Marc is, of course, too good for a port a potty, so we head into a Kafe Haooz (Coffee House — I wish I could type it in Cyrillic) and I spend 60r/$2.25 on a caramel latte.  We read the St. Petersburg Times and learn about an Indian med student getting stabbed in the neck twice by skinheads on Friday night at 8 p.m., the 100 Russian billionaires who live primarily in Moscow, the generally backwards approach to science taken by many Russians (sitting on cold steps will make you infertile, HIV prevention made difficult by the prevailing though that only abstinence should be taught, other provincial attitudes too numerous to list) … M&M inform me that it is indeed a second world country, although apparently during the work of one Fulbright they were instructed to change "developing" (an appellation given by WHO) to "transitional".  The level of conformist thought here as reported by Mirms is astounding; initiative at every step is squashed (’You are just a student, who do you think you are trying to do so much?  There are many people above you, you know!), anything put into writing is scrutinized a billion times (and I think getting signoff on some invoices from my CFO is bad …), and if you cite a source whose politics don’t jive with the prevailing groupthink …  Amazing.

We leave the beady eyes of Kafe Haooz and make our way back to Nevskiy prospekt.  I snap a pic of M&M on the Politseyskiy most over the River Moyka, the view from which reminds me of Venice (this is only possible because of the enormity of the buildings here; the scale ends up working out okay).  We where we hang a right at Bolshaya Morskaya ulitsa in order to walk underneath the triple arches of the General Staff building.  This truly is the only way to approach Dvortsovaya ploshchad (Palace Square), its Alexander Column (Aleksandrovskaya kolonna) and the Winter Palace (Zimniy dvorets)/ Hermitage (Ermitazh).  I promise this shall all become abundantly clear once I upload my photographs.

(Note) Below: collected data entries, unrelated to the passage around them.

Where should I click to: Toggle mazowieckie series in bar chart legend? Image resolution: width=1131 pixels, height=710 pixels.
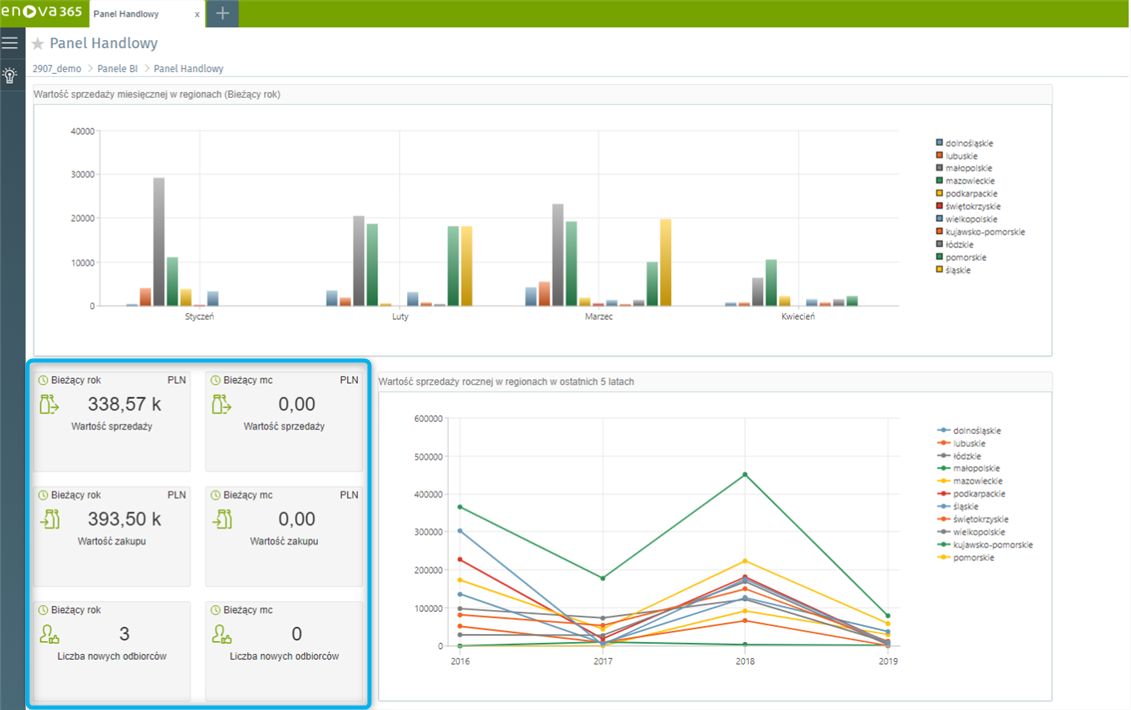pos(968,181)
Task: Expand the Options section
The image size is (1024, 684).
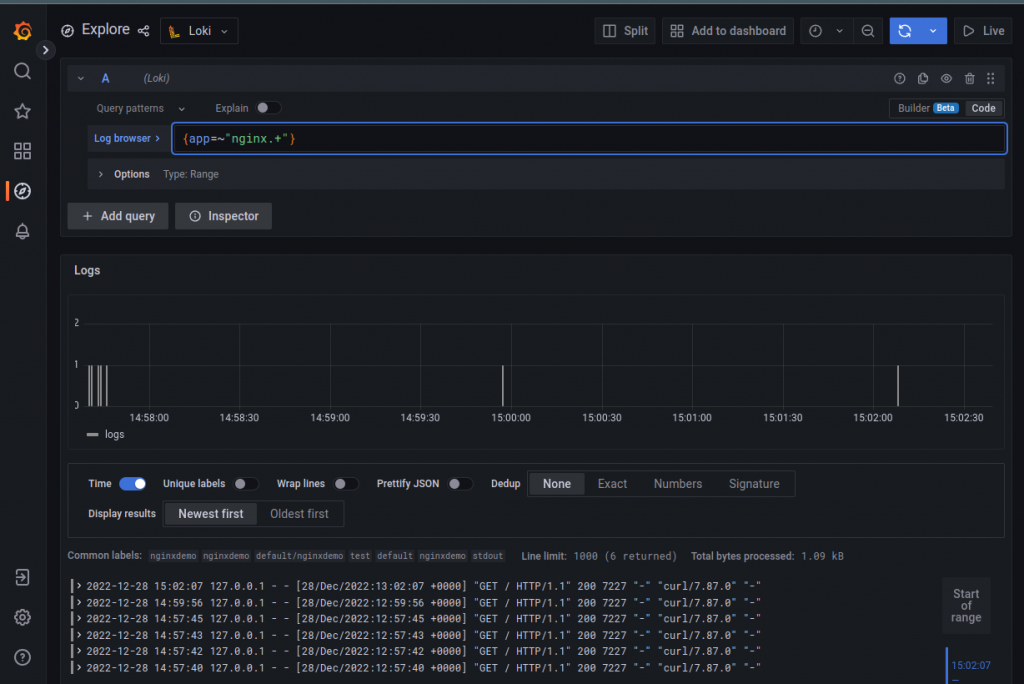Action: pyautogui.click(x=131, y=174)
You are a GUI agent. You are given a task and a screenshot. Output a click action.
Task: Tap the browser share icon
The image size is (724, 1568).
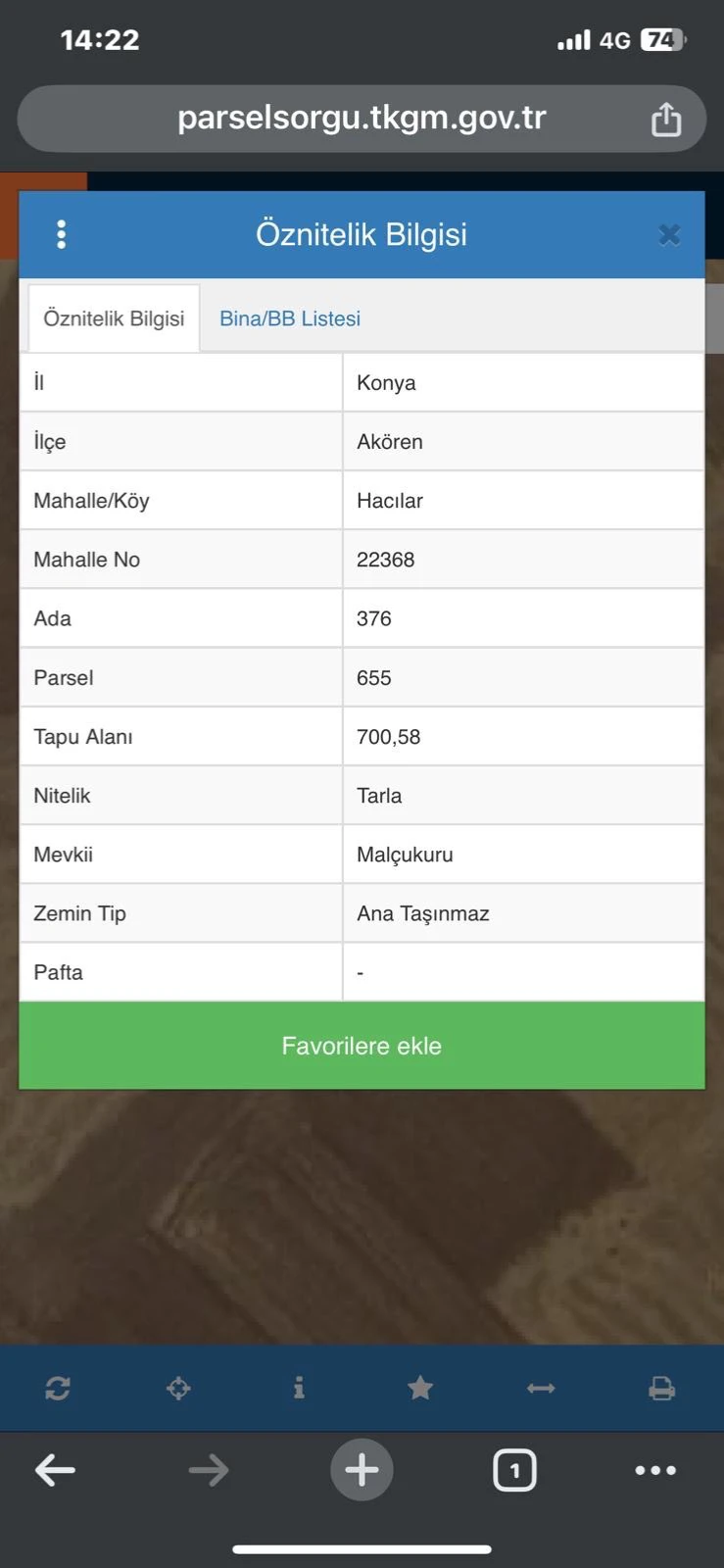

After having my heart broken by the sight of a bear cub in a muzzle and on a leash, we walk along the Neva River (Bolshaya Neva), check out the Bronze Horseman (where, predictably, newlyweds and their trashily attired wedding guests are getting their photographs taken), and walk through Alexander Garden in an attempt to make it to the promenade atop St. Isaac’s Cathedral.  I note the prevalence of power lines that make it impossible to get in a good shot, and Marc notes the fact that it’s 5:30 and the promenade closes at 5.  Drat.

No matter, we’re hungry.  M&M indulge my obsession with courtyard shots and I begin to see some Berlin / Amsterdam elements of Piter as well.  It’s got a rundown industrial patina about it that echoes Berlin, and some of the canal views are more Amsterdam than Venice.  So St. Petersburg = Las Vegas + Berlin + Amsterdam + Venice.  We try to eat at the Soviet kitsch place Lenin’s Mating Call but alas, it’s closed for renovations.  Instead, we hit Kalikiya for Armenian food, where I get a beer, chicken liver with garlic sauce and pineapple (sounds weird; tastes weird but good), adzharski (khachapuri (cheesy bread) with a sunny side up egg in the middle), and lomadzho (kind of like a quesadilla except with lamb) for 350r/$13. 

We hit the subway whose etiquette reminds me of NYC (pushing and body odors the norm).  It’s maintained better but the escalators are insanely long; since Piter is essentially a bog it’s required that the subways are a lot deeper in the ground.  A couple of teenage girls can’t stop staring at me, an affliction only heightened once they hear us speaking English.  I’m grateful to get back to their place and take a disco nap.

Saturday night we hit the Russian Orthodox Easter Service.  It goes on for six hours and we were aiming to arrive by 11:30p.  En route we pass the place where an antifa student was murdered in the afternoon / early evening by skinheads.  Once we arrive at Alexander Nevsky Monastery, it becomes apparent that it’s the place to be.  Miriam & I cover our heads in scarves and the place is so packed that we’re outside watching a guy in the belltower go nuts ringing that bell.  Naturally teenagers have forgotten to turn off their ringers and the legit worshippers are singing along (loosely translated, call and response of ‘Christ is risen, Verily he is risen.’).  There are candles and we eventually make our way inside.  Frankly it’s all rather moving, I can understand why religion is so powerful, it allows people a chance to feel connected to one another and something larger than themselves, helps fuel the dream that life is everlasting, that Christ has risen, that our souls are immortal.  Who doesn’t want to think they’ll get to be around forever in some shape or form?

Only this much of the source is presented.